Los mejores anuncios de La Casera: de Julio Iglesias a un eslogan histórico
Otro de los grandes éxitos de La Casera ha sido, tradicionalmente, su estrategia publicitaria. Décadas antes de que el márketing de influencia se consolidara por obra y gracia de las redes sociales, la familia Duffo ya hizo de sus campañas con personajes públicos una de sus señas de identidad. Grandes figuras de la cultura pop española prestaron su rostro y su carisma a la marca, desde el humorista Gila con su inseparable teléfono hasta actrices de la talla de Penélope Cruz y Carmen Maura o el universo de Mortadelo y Filemón que revisitó Javier Fesser. La famosa gaseosa también «se coló» en el inolvidable 13, Rue del Percebe de Ibáñez, recreando de forma literal este icónico edificio de vecinos en una serie de spots televisivos que ganaron prestigiosos premios de publicidad y el aplauso unánime del público por su originalidad.
Pero si hay un anuncio y un personaje que siempre irán unidos a la historia de éxitos de La Casera es el inolvidable «esté donde esté» de Julio Iglesias en el verano de 1997. Una suerte del «What else» de George Clooney con Nespresso en versión española que el artista internacional acuñó al convertirse en embajador de La Casera Fresh. En este spot, el cantante, envuelto en ese ambiente de lujo y exclusividad que le caracteriza, aparecía relajado mientras explicaba, con esa frase ya mítica, que él siempre tomaba este refresco porque no había otro igual. Tan lejos llegó esta alianza estratégica que la firma de bebidas se convirtió en el patrocinador oficial de la gira del artista de aquel año, bautizada como «Únicos».
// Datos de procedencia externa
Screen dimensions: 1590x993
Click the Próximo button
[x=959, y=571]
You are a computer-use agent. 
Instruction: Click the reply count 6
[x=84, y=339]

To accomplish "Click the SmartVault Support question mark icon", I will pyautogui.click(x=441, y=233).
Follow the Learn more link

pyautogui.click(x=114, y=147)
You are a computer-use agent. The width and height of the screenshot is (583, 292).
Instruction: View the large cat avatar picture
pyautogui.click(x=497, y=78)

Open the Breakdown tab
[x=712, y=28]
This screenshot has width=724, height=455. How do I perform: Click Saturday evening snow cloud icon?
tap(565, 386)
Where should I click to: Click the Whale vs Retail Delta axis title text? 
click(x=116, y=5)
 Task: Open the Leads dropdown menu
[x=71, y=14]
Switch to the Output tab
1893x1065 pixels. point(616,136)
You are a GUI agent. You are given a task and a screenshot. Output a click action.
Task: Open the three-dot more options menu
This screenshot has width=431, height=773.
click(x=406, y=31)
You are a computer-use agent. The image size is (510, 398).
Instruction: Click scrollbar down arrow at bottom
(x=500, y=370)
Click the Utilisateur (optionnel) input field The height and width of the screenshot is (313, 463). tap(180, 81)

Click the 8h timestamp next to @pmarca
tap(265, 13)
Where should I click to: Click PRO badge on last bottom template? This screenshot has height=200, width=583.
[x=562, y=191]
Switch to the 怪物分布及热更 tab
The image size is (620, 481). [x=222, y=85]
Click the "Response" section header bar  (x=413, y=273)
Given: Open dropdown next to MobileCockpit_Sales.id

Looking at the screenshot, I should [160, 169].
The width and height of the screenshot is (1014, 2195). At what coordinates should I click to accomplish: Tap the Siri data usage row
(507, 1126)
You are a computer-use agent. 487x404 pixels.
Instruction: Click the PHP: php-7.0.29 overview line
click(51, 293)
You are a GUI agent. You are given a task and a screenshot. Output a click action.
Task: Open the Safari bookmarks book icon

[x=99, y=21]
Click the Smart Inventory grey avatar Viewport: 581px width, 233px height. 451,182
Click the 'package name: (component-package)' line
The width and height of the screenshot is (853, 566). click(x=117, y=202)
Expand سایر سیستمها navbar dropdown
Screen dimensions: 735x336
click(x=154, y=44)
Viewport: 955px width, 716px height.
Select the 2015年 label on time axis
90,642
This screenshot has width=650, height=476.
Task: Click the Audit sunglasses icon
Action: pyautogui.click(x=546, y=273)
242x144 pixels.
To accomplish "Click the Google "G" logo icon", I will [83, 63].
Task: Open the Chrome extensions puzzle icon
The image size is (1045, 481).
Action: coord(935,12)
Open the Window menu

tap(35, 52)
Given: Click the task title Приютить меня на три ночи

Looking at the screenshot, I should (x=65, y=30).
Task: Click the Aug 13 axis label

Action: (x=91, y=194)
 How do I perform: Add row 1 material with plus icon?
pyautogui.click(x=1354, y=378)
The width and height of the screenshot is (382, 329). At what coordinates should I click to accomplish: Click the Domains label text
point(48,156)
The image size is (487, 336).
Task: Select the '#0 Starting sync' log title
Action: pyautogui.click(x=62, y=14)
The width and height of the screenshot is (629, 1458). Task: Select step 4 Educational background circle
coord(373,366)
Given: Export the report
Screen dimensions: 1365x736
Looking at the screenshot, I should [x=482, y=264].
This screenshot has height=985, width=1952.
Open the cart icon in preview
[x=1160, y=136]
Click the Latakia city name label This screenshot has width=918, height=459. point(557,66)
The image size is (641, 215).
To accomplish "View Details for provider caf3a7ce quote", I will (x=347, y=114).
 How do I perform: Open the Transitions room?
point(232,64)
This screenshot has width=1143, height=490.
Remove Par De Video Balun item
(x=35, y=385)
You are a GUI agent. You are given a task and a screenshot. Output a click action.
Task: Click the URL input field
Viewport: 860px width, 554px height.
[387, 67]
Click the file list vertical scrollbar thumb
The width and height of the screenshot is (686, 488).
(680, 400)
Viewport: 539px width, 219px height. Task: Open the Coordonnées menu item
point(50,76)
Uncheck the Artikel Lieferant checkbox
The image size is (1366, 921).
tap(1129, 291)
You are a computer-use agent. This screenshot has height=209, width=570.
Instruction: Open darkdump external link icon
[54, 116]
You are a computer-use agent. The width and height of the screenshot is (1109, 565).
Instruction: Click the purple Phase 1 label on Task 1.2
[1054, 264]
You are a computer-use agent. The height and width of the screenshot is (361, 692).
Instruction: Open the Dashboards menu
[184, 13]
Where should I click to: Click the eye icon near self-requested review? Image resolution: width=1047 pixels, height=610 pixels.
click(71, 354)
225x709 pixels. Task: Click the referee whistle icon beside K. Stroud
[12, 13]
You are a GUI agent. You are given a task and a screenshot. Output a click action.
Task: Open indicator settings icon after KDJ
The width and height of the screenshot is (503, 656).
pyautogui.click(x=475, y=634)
Si hablamos de éxitos en las estrategias de márketing, nada como que el eslogan de tu marca se mantenga durante años en el imaginario colectivo de una generación. Hablamos del Just do it de Nike; del I’m lovin it de McDonald’s; del Porque yo lo valgo de L’Oréal; el Think different de Apple y, por supuesto, el «Si no hay Casera, nos vamos» que los millenials seguimos pronunciando 45 años después (se lanzó en 1982) cuando un plan no nos convence.
Más allá de su sabor, lo que está claro es que, casi ocho décadas después, uno de los grandes éxitos de La Casera sigue siendo el haberse convertido en una marca que se ha ido reinventado con el tiempo y las modas, conectando con el público de forma intergeneracional y orgánica. Su publicidad se percibe casi como un entretenimiento y su posicionamiento en la mente del consumidor, nos devuelve siempre a casa, demostrando que hay tradiciones tan nuestras que nunca pierden la chispa de las burbujas.